MADRID (Reuters) - The Spanish government will fulfill its commitment to change the country’s labour laws and will not lower public pensions after approval of the EU recovery fund earlier this week, Labour Minister Yolanda Diaz said on Wednesday.
Diaz’s comments echoed remarks by Foreign Minister Arancha Gonzalez, who said Spain intended to reform its labour laws to reduce the structural unemployment rate as part of commitments tied to the disbursement of the European Union recovery fund.
“We will fulfill the government agreement because it is necessary,” the labour minister told SER radio station when asked if the EU deal could affect the agreement between the Socialist Party and its far-left coalition partner, Unidas Podemos, to modify the 2012 labour legislation.
Diaz said it was necessary to correct what she called the “enormous precariousness” of Spain’s labour market and its wage devaluation, but stressed those issues would be addressed in talks with unions and business associations.

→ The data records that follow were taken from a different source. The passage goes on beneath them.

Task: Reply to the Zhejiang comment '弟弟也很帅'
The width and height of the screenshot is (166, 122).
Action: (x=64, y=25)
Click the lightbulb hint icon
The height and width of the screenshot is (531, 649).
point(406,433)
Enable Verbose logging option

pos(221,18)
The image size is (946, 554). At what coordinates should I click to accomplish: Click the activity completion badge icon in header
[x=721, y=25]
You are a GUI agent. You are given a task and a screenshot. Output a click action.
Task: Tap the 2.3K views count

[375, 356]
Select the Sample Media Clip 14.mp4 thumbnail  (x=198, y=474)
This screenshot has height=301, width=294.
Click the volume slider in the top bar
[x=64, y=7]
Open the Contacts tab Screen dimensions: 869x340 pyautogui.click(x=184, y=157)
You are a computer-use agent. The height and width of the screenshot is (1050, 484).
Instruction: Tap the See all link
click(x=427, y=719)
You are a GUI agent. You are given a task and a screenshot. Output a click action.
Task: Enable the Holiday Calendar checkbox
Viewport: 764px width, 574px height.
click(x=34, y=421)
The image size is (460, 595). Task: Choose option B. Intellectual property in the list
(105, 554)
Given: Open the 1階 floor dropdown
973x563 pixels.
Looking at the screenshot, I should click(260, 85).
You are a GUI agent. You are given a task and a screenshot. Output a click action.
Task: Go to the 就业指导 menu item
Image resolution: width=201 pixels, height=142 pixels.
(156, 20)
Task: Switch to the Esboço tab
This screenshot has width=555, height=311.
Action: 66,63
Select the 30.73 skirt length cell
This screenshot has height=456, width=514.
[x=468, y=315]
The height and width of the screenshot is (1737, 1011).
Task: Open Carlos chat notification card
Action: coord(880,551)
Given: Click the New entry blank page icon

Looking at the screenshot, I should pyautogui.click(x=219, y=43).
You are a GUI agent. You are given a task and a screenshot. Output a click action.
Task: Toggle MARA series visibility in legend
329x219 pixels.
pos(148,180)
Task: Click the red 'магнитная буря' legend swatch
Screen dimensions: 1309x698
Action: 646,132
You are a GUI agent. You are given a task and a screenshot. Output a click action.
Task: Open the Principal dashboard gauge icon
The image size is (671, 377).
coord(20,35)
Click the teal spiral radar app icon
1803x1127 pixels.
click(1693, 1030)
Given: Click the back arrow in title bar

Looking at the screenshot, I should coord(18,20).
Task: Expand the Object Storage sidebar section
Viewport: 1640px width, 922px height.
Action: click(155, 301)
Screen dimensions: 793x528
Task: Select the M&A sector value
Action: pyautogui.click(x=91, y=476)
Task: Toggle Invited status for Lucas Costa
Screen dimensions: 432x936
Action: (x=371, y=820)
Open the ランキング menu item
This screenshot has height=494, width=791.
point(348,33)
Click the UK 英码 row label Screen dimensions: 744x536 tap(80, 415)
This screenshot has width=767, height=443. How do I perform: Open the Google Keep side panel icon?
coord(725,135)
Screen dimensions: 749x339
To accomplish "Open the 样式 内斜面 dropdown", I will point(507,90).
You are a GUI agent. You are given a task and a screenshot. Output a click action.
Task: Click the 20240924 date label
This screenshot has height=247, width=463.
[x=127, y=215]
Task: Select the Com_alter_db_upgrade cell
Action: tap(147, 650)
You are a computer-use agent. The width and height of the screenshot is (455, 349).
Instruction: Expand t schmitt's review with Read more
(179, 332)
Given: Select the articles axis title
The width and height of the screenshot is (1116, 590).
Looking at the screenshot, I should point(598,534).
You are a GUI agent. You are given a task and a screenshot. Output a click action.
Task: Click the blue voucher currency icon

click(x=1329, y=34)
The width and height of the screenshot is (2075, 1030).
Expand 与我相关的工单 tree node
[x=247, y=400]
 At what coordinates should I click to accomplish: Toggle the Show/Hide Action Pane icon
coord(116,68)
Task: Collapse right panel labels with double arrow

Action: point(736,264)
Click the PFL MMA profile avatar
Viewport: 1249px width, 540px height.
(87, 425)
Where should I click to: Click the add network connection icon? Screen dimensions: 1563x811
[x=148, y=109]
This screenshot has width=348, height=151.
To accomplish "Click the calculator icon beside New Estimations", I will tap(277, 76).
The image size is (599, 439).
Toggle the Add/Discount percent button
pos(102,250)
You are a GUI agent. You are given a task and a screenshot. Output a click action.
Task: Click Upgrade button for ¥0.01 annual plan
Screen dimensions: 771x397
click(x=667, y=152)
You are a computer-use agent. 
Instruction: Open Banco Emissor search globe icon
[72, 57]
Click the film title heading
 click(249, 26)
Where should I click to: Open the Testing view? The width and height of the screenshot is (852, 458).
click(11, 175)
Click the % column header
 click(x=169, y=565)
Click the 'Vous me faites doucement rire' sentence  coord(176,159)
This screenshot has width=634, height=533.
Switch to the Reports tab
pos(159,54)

Asked if public pensions would be lowered as a consequence of the EU deal, she replied: “No”.
Introduced by a previous conservative government, the labour reform allowed far greater flexibility in the labour market, making it easier to cut wages and cheaper to lay off workers.
Supporters of the reform argue it helped convert Spain into a more competitive market, but detractors say it eroded workers’ rights and promoted the creation of more precarious low-wage jobs.
“Our pending task is to carry out reforms with the consensus of all the political and social forces of the country,” Gonzalez said earlier on Wednesday in an interview with Spanish TV channel La Sexta, without elaborating on how the laws would be reformed.
The number of people in Spain registering as jobless rose by 0.13% in June from a month earlier, or by 5,017 people, leaving 3.86 million people out of work as the coronavirus lockdown was lifted.